TASK PROMPT =
Please copy from the Marketo lead scoring text the part that opens with the words "The whole model" and closes with "model stays readable.", word for word.

-- Start TEXT PROVIDED --

To build a lead scoring model in Marketo, create separate demographic and behavior score fields, drive each with trigger and batch smart campaigns that change the score, surface points in a scoring token, set an MQL threshold, add a decay program for inactivity, and sync the score and MQL flag to your CRM.

Plan your score fields

Before touching a smart campaign, decide which fields hold your scores. Marketo ships with a single Person Score field, but a maintainable model splits the signal into at least two custom score fields: Demographic Score (fit: title, industry, company size) and Behavior Score (engagement: page views, form fills, email clicks, event attendance). The default Person Score then acts as the combined total that drives qualification.

Why separate fit from engagement

Splitting fit and engagement tells you why someone qualified. A high demographic score with a low behavior score is a great-fit account you haven't activated. The reverse is an engaged but poor-fit contact you may not want to route to sales. Keeping them apart also makes decay and troubleshooting far cleaner, because you only ever subtract from behavior, never from fit.

The build, step by step

The whole model is assembled from smart campaigns that fire a Change Score flow step. Build it in this order:

  1. Create the score fields. Add custom Demographic Score and Behavior Score number fields in Admin → Field Management, and keep Person Score as the running total.
  2. Agree on a point scale with sales. Workshop which attributes and actions earn points and how many, before you automate anything. Use modest, round numbers so the model stays readable.
  3. Build demographic scoring as batch campaigns. Use batch (or data-value-change trigger) smart campaigns that add points for good-fit attributes and subtract points for disqualifiers: for example, +10 for a target job title, −20 for a free-email domain or a student role.
  4. Build behavior scoring as trigger campaigns. Create trigger smart campaigns on actions such as Visits Web Page, Fills Out Form, Clicks Link in Email, and event check-in, each adding behavior points. Weight high-intent actions (pricing page, demo request) far higher than passive ones (one email open).
  5. Maintain the combined total. Whenever Demographic Score or Behavior Score changes, mirror that change into Person Score so the total always reflects both halves, or compute Person Score as the sum.
  6. Cap and de-duplicate where needed. Use smart-campaign qualification rules (for example, "each person can run through once every 24 hours") so a refreshing visitor can't inflate their own score.
  7. Set the MQL threshold and decay (covered below), then test with sample leads before turning anything live.

Using a scoring token

A scoring token is a program token (typically a number token, {{my.token}}) that stores the point value for an action in one place, so every smart campaign references the token instead of a hard-coded number. Define the value once at the program or folder level and reuse it across campaigns.

Why tokens beat hard-coded points

When the value lives in a token, you re-weight an action everywhere at once by editing a single token, with no hunting through dozens of Change Score steps. Local tokens also let a child program override a default value when one campaign really needs a different weight, which keeps the global model consistent while allowing controlled exceptions.

-- End TEXT PROVIDED --
-- Start RECORD LIST --

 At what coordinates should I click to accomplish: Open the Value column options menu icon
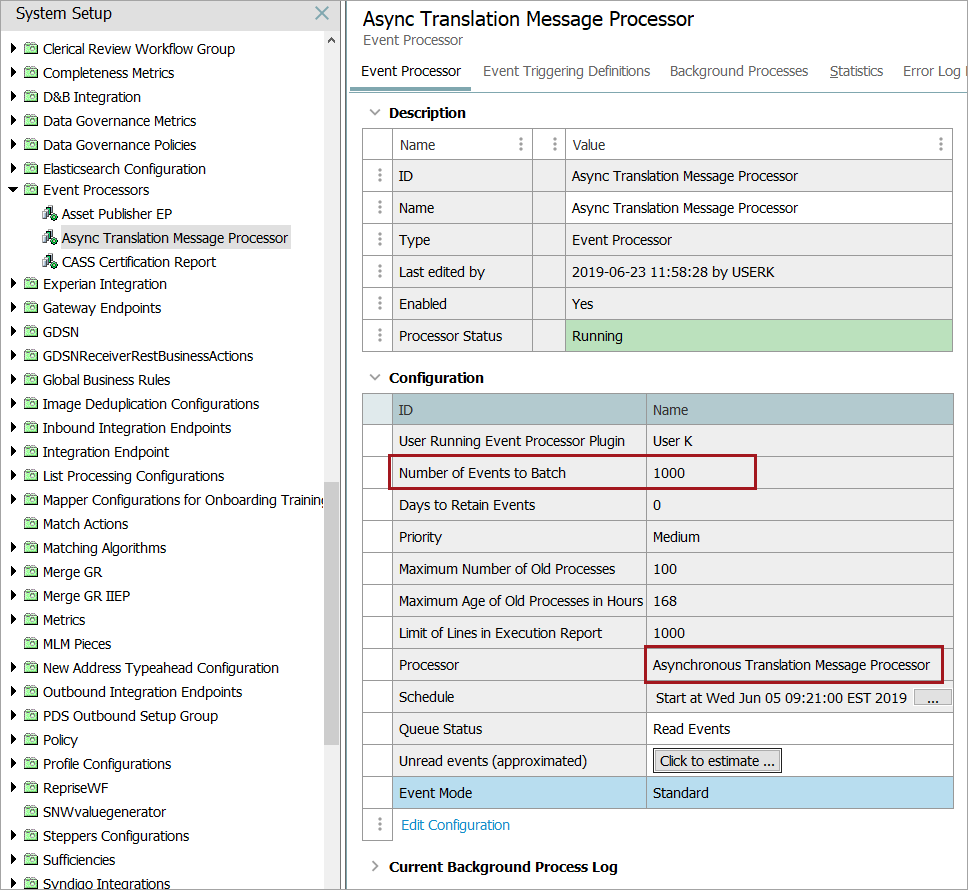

-- End RECORD LIST --
-- Start RECORD LIST --

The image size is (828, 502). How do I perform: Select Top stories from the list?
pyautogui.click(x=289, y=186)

-- End RECORD LIST --

WRITTEN SOLUTION =
The whole model is assembled from smart campaigns that fire a Change Score flow step. Build it in this order:

  1. Create the score fields. Add custom Demographic Score and Behavior Score number fields in Admin → Field Management, and keep Person Score as the running total.
  2. Agree on a point scale with sales. Workshop which attributes and actions earn points and how many, before you automate anything. Use modest, round numbers so the model stays readable.